John moved to Australia when he was over 55 with a UK pension worth £350,000. When he first approached us, John wanted to know if there was a better setup available now that he lives in Australia.
Thanks to our international expertise and dual presence in the UK and Australia, we designed a strategy which blended pension products from both regions to optimally set up John’s fund. We also analysed his existing pension to determine what valuable terms or benefits may be lost in the transfer.
This strategy saved John considerable tax and gave him greater flexibility in drawing his pension over time.
In his early 20s, Rory decided to travel from Australia to the UK.
While abroad, he met the love of his life, Jane. The two married and had children, deciding shortly after to move their family to Australia.
The couple needed advice on what to do with their UK pensions, which led them to PX Pension Exchange.
We were able to implement a strategy so that Rory and Jane wouldn’t be disadvantaged if they were to retire in either country. This gave them flexibility for their retirement – and on how they could use their funds in the future.
Eli had been a senior executive at a well-known UK corporation. A few years before his retirement, he and his family emigrated to Australia, where Eli worked in well paid job.
Having worked in the UK for 15 years, Eli had accumulated a pension worth over £1 million (as well as some other smaller pension funds). If he incorrectly withdrew his main fund from the UK, he would been taxed at 55% on the excess. He would have also had to pay an additional 45%+ in tax in Australia on his drawings.

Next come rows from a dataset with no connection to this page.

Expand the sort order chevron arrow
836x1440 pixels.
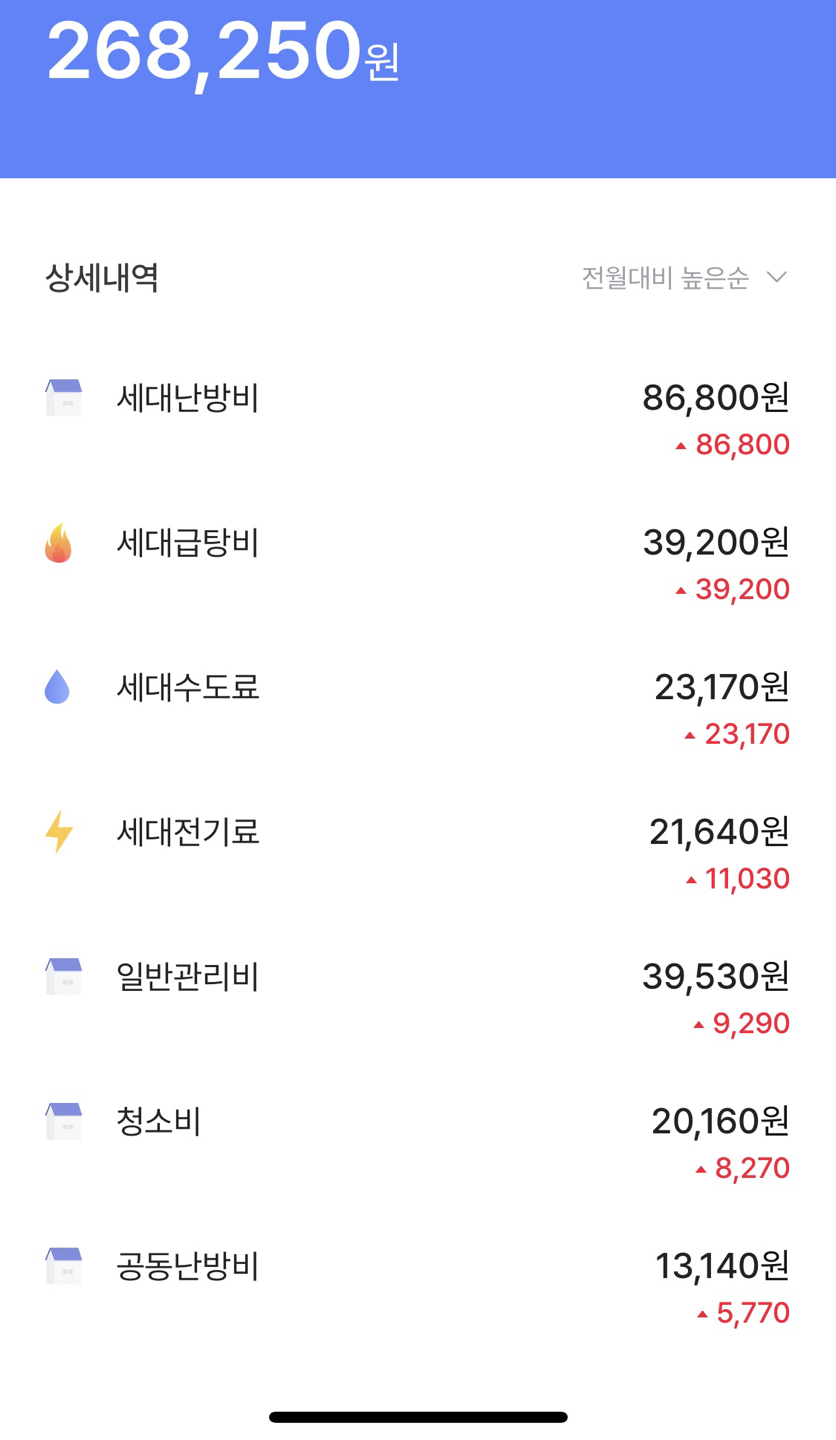(x=777, y=277)
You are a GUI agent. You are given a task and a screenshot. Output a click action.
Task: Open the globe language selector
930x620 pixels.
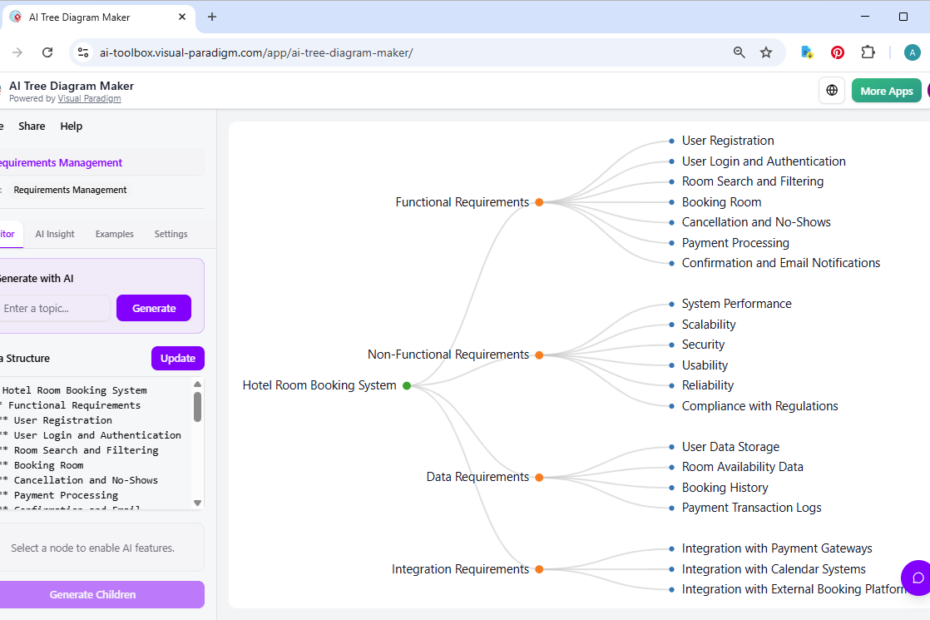(831, 91)
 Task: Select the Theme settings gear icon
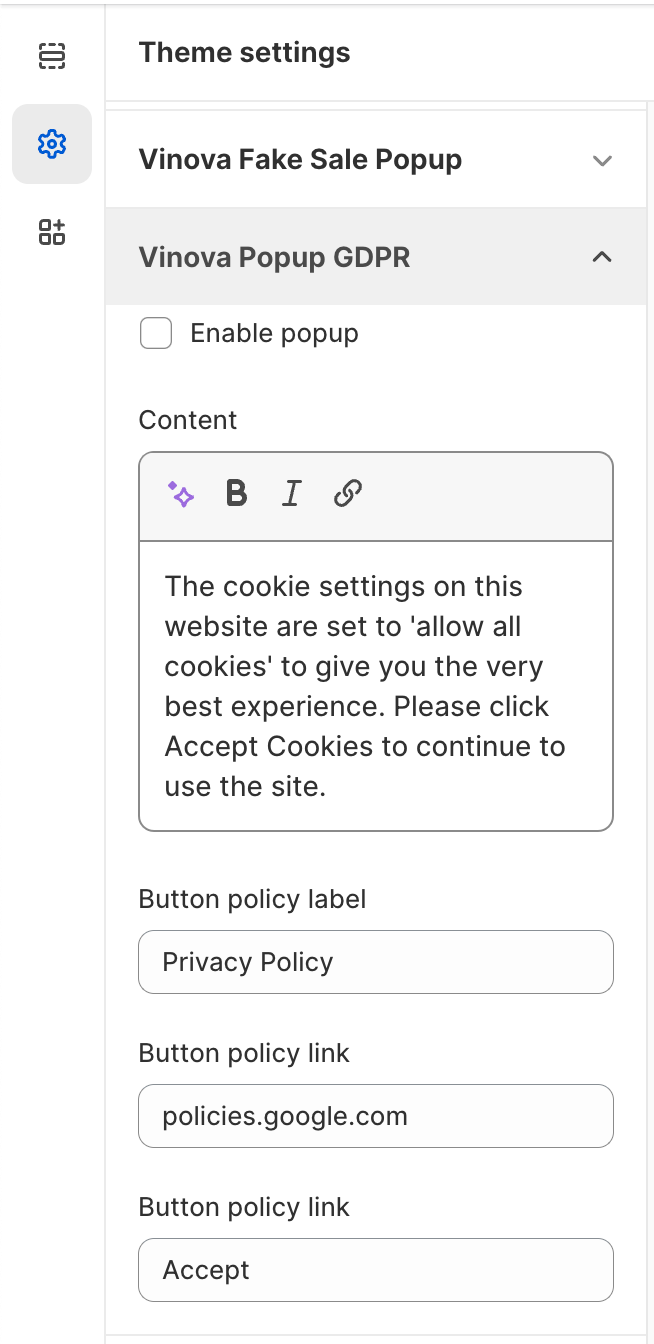[x=51, y=144]
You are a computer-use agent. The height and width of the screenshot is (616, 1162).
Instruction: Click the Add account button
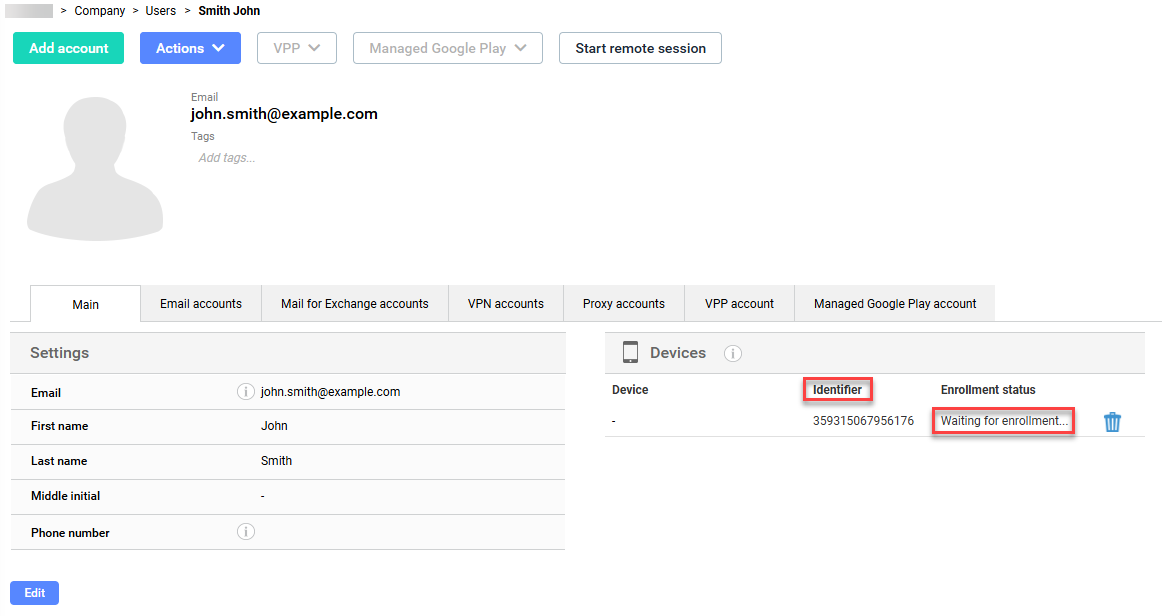(68, 48)
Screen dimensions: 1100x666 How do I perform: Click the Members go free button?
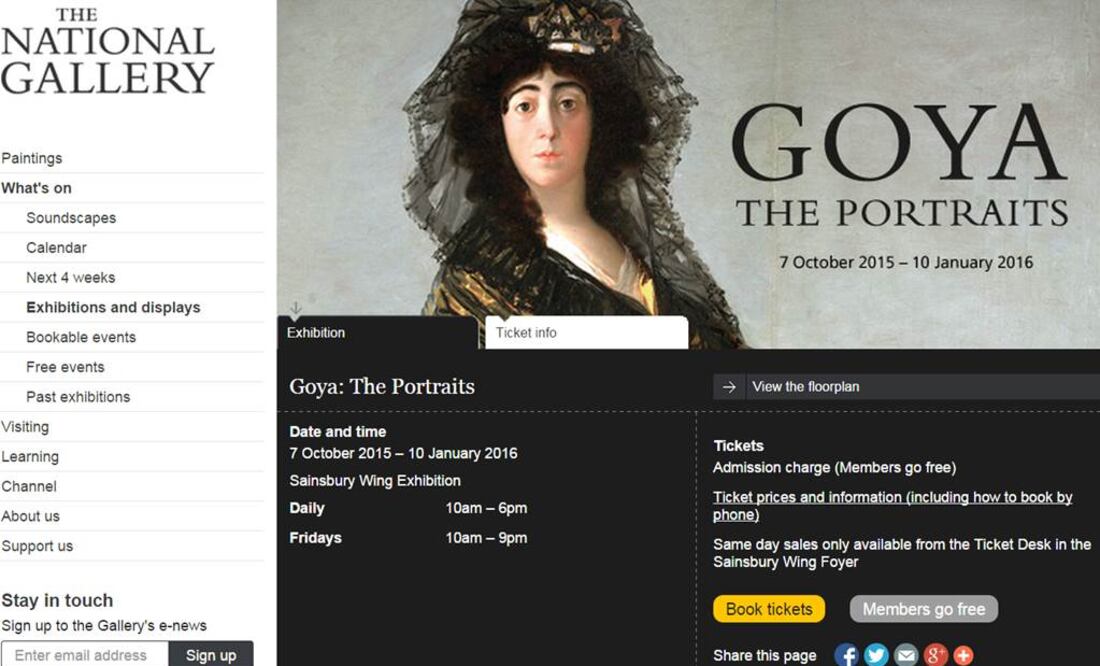923,608

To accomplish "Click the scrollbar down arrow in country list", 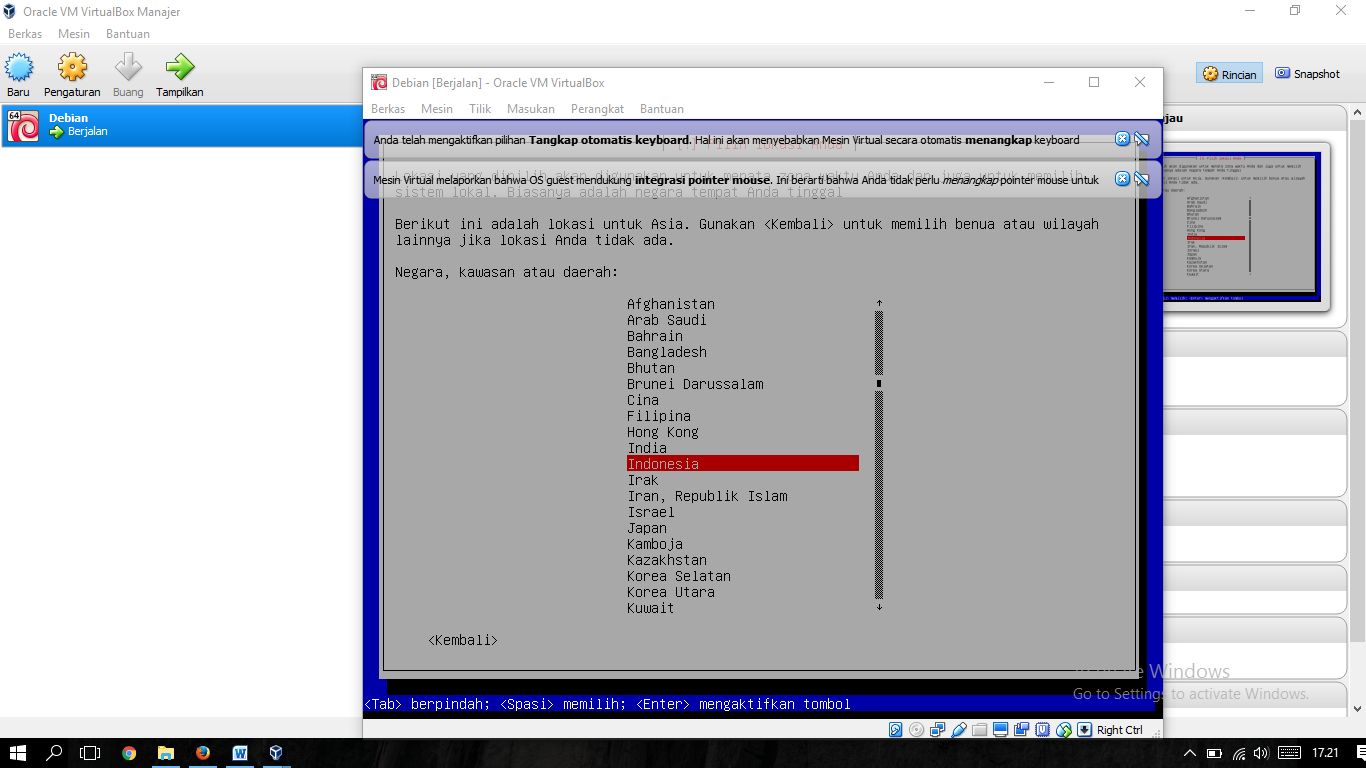I will (x=878, y=607).
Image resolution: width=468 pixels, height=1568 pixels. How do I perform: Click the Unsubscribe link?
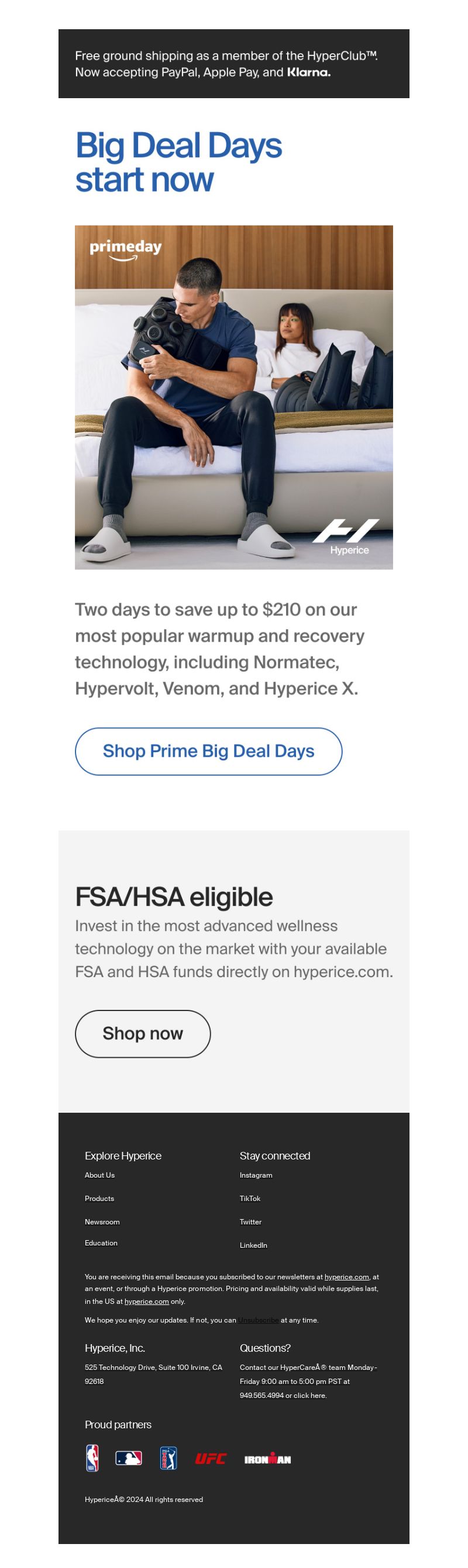[259, 1320]
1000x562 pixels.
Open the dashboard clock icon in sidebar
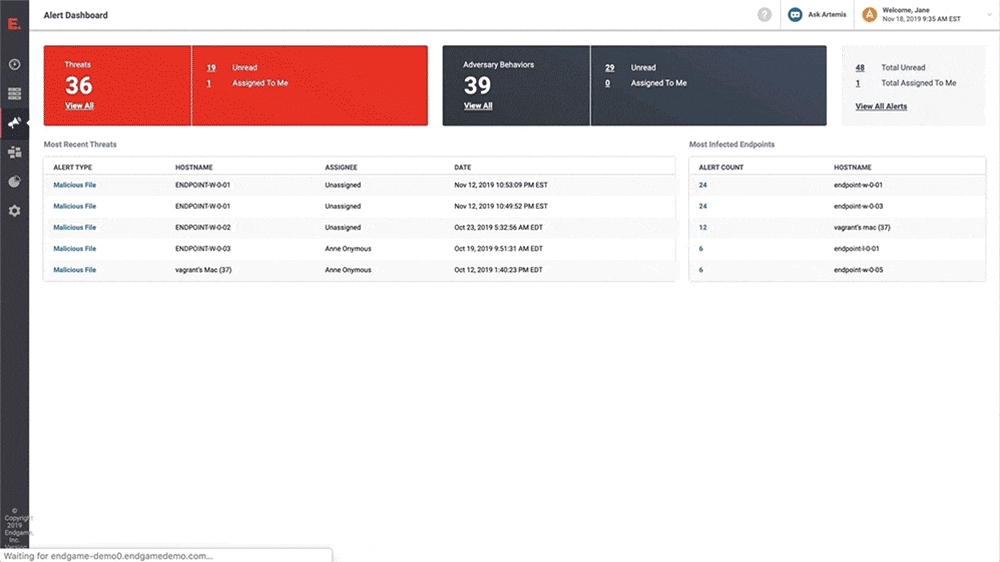pyautogui.click(x=14, y=64)
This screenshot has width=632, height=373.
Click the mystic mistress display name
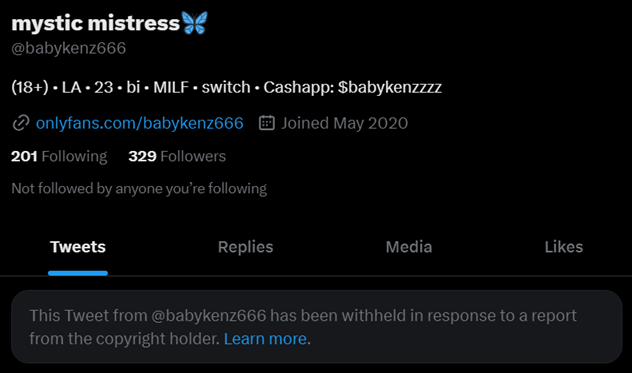96,23
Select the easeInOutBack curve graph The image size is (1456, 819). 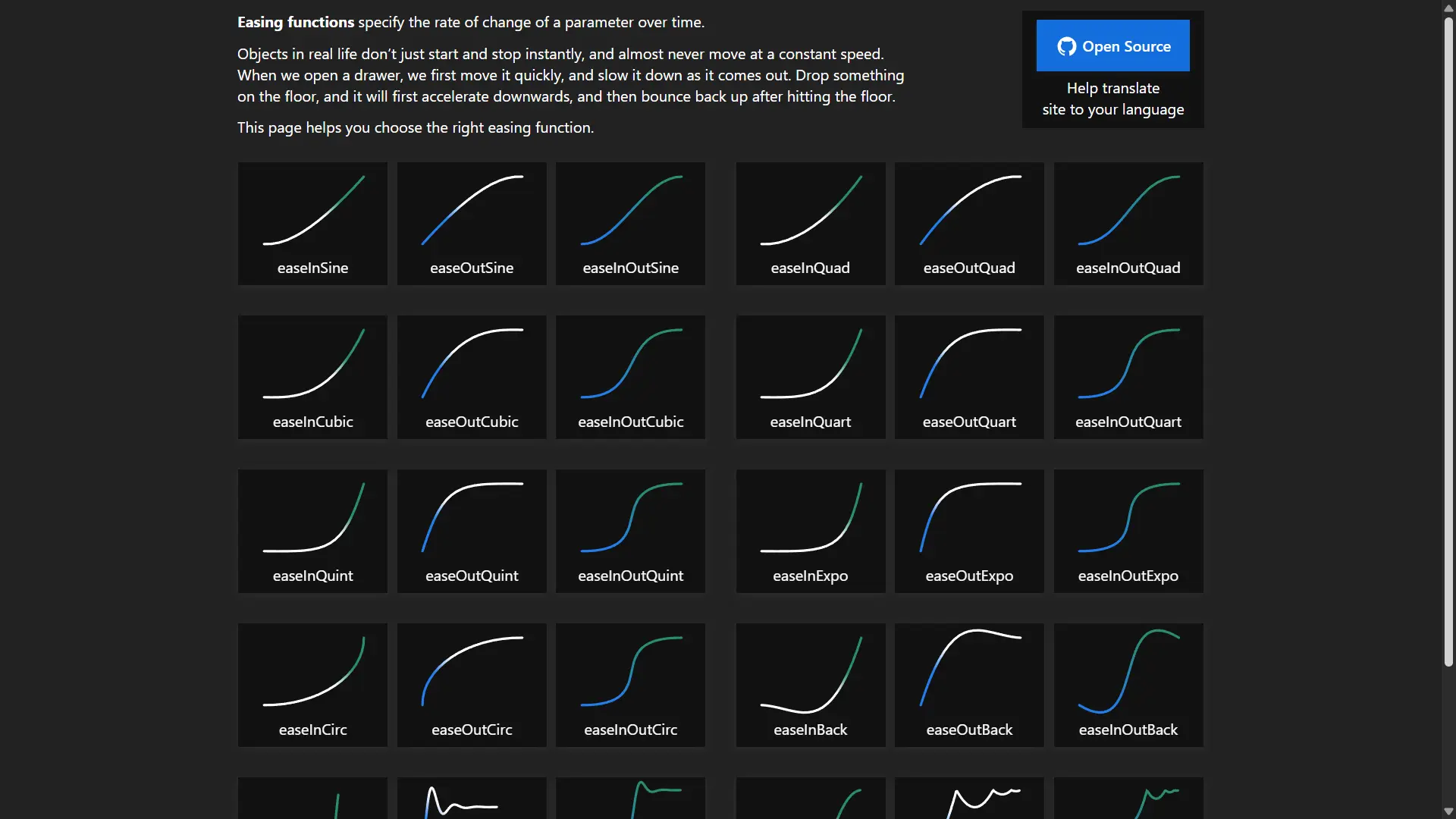click(x=1128, y=673)
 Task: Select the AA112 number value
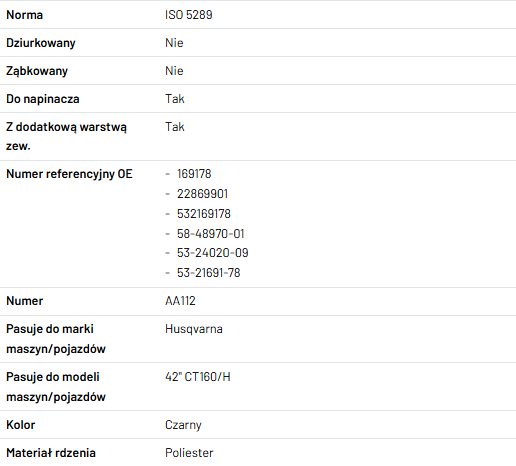pyautogui.click(x=180, y=301)

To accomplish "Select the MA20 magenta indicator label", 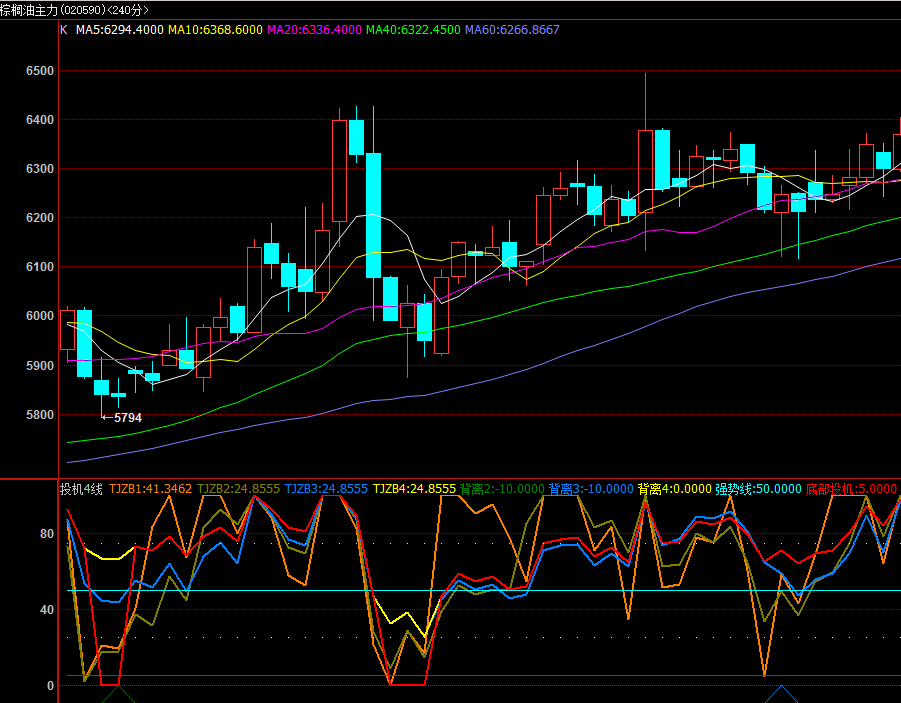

But PX Pension Exchange advised Eli on how to structure his UK pension to reduce the tax on his pension drawings by 30%. We also helped him manage the transfers and payments coming from the UK to considerably reduce the overall tax he would pay in Australia.
In this case, seeking help from PX Pension Exchange saved Eli hundreds of thousands of pounds.
As an international sales executive, Max often travelled between countries. Although he grew up in Australia, he didn’t live there on a regular basis.
He was also married to a UK national, so there was a chance he would retire in the UK.
Retirement flexibility was key for Max. If he moved his pension fund out of the UK but returned to live there, he could incur a significant tax bill. However, he didn’t want to miss out on planning for his retirement and accumulating pensions and super.
Through our UK office, PX Pension Exchange was able to establish an international pension plan for Max. This meant that later in life, when he decided to live in either the UK or Australia, his pension funds were set up for optimum benefit in both countries.
Alexa had benefits in a UK final salary scheme worth £650,000, which could not be split within the scheme. But she knew that if she transferred all its funds to Australia, it would exceed the Australian NCC – and she would pay a substantial amount of tax.
After approaching PX Pension Exchange, we were able to restructure Alexa’s pension entitlements so that she could transfer them to Australia over time (in line with the NCC). In the meantime, we also set up her UK funds pending transfer so they could grow in line with her shorter-term risk profile.
In the end, Alexa ended up with a much higher retirement income.
When Joe and Ruth divorced after nine years of marriage, Ruth was awarded a share of Joe’s pension as part of the settlement. It was a UK-based final salary pension.
Factoring in all the court documents, we worked closely with Ruth to explore all her options – including how the funds should be split and whether they should be transferred to Australia.
Further to our investigations and advice, we ensured that the required part of Joe’s pension was transferred into Ruth’s name in Australia so that Ruth could achieve her financial goals in retirement.
After 20 years with his employer, Lionel was nearing retirement. At the time, he had two final salary pensions: a primary scheme and a smaller secondary scheme.
This meant that Lionel would receive a fixed guaranteed income for life.
But Lionel was interested in exploring his options. He also wanted to pay for an upcoming lump sum expense, create more flexibility in how he could use his wealth during retirement – and leave a legacy fund of at least $20,000.
After analysing Lionel’s primary pension, we discovered that it was providing excellent benefits. His secondary pension, on the other hand, had a more favourable transfer value. After carefully considering his risk profile, capacity for loss and ideal retirement, we recommended that Lionel transfer his second pension to a new arrangement in Australia that was more aligned with his long-term goals.
Receiving separate statements for his four pension schemes at different times of the year, George was having trouble keeping up with his pensions.
When he engaged PX Pension Exchange, our team:
We then presented our recommendations, which involved transferring some of his pensions and simplifying his overall pension arrangement. This saved him a substantial amount in fees and charges – and set George up for a more promising retirement.
Michaela had a pension worth £400,000, which she was considering cashing in. But first, she wanted to understand the tax implications – which led her to PX Pension Exchange.
We explained to Michaela that her tax would be deducted at different rates depending on how the cash was withdrawn. As an Australian tax resident, this amount could be substantial.
Then, we advised Michaela that if she staggered her ‘cash in’ payments over time, she would pay a lower tax rate. From there, we helped her move her UK pension into a more flexible local fund over time in accordance with the tax limits. This strategy allowed her to access capital on a tax-effective basis, in line with her changing goals.